We use these grids to create and evaluate a time-independent forecast. Grid-based forecasts assume the variability of the forecasts is Poissonian. Therefore, poisson-based evaluations should be used to evaluate grid-based forecasts defined using quadtree regions.
- Overview:
- Define spatial grids
Multi-resolution grid
Single-resolution grid
- Load forecasts
Multi-resolution forecast
Single-resolution forecast
Load evaluation catalog
Apply Poissonian evaluations for both grid-based forecasts
Visualize evaluation results
Load required libraries
Most of the core functionality can be imported from the top-level csep
package. Utilities are available from the
csep.utils
subpackage.
import numpy
import pandas
from csep.core import poisson_evaluations as poisson
from csep.utils import time_utils, plots
from csep.core.regions import QuadtreeGrid2D
from csep.core.forecasts import GriddedForecast
from csep.utils.time_utils import decimal_year_to_utc_epoch
from csep.core.catalogs import CSEPCatalog
Load Training Catalog for Multi-resolution grid
We define a multi-resolution quadtree using earthquake catalog. We load a training catalog in CSEP and use that catalog to create a multi-resolution grid.
Sometimes, we do not the catalog in exact format as requried by pyCSEP. So we can read a catalog using Pandas and convert it
into the format accepable by PyCSEP. Then we instantiate an object of class CSEPCatalog by calling function csep.core.regions.CSEPCatalog.from_dataframe()

DATASET CONTENT
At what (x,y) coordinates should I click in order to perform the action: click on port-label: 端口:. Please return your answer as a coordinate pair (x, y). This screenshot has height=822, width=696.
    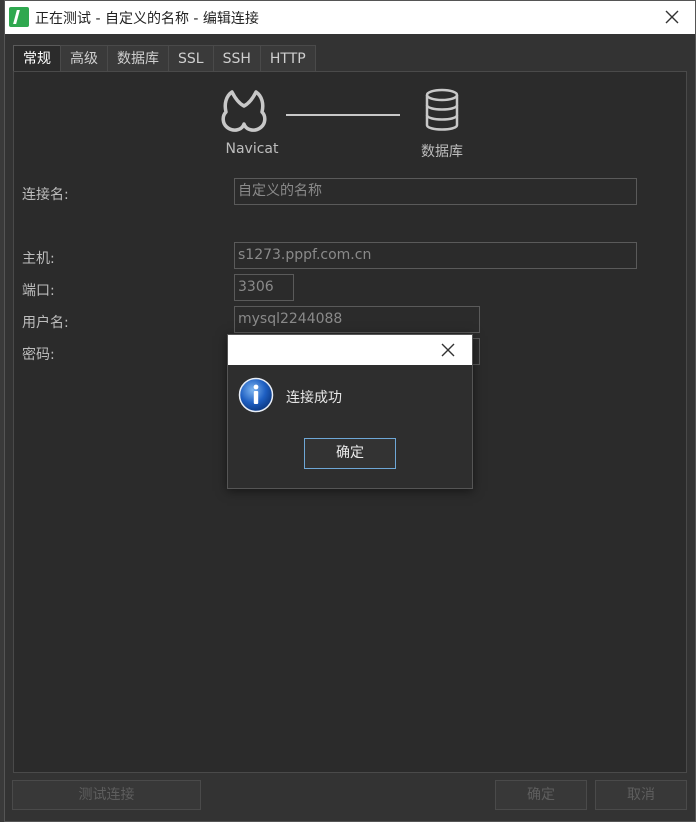
    Looking at the image, I should click on (38, 291).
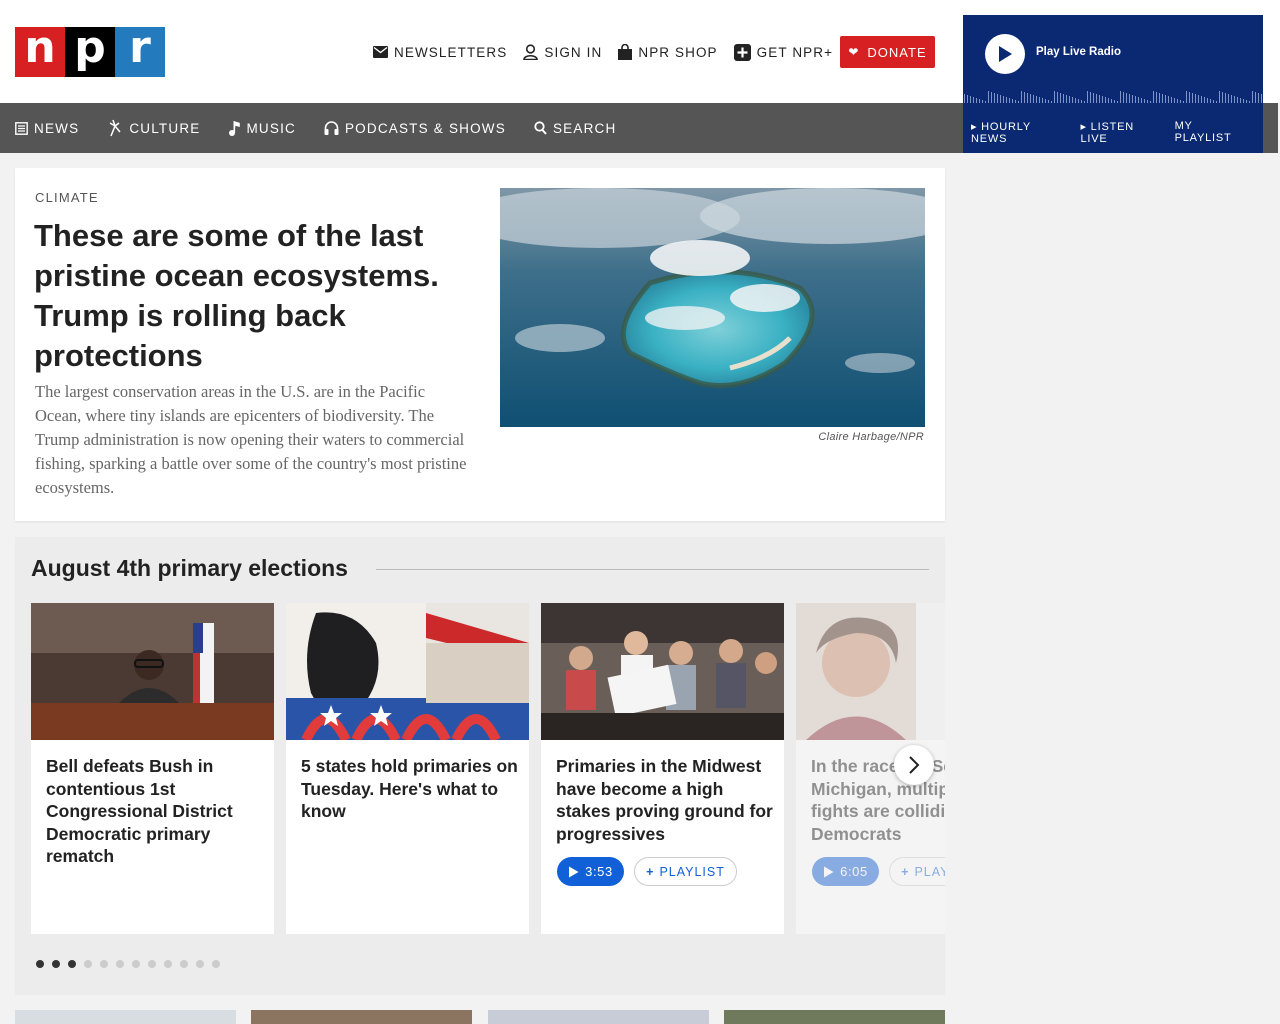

TASKS AND EXERCISES
**1)** In the quadtree forecast tutorial, what kind of evaluations should be used for grid-based forecasts defined using quadtree regions?
**2)** Copy the quadtree forecast tutorial word for word, from "import numpy" up to and including "a multi-resolution grid.".

SOLUTIONS TO THE TASKS
**1)** Poisson-based evaluations.

**2)**
import numpy
import pandas
from csep.core import poisson_evaluations as poisson
from csep.utils import time_utils, plots
from csep.core.regions import QuadtreeGrid2D
from csep.core.forecasts import GriddedForecast
from csep.utils.time_utils import decimal_year_to_utc_epoch
from csep.core.catalogs import CSEPCatalog
Load Training Catalog for Multi-resolution grid
We define a multi-resolution quadtree using earthquake catalog. We load a training catalog in CSEP and use that catalog to create a multi-resolution grid.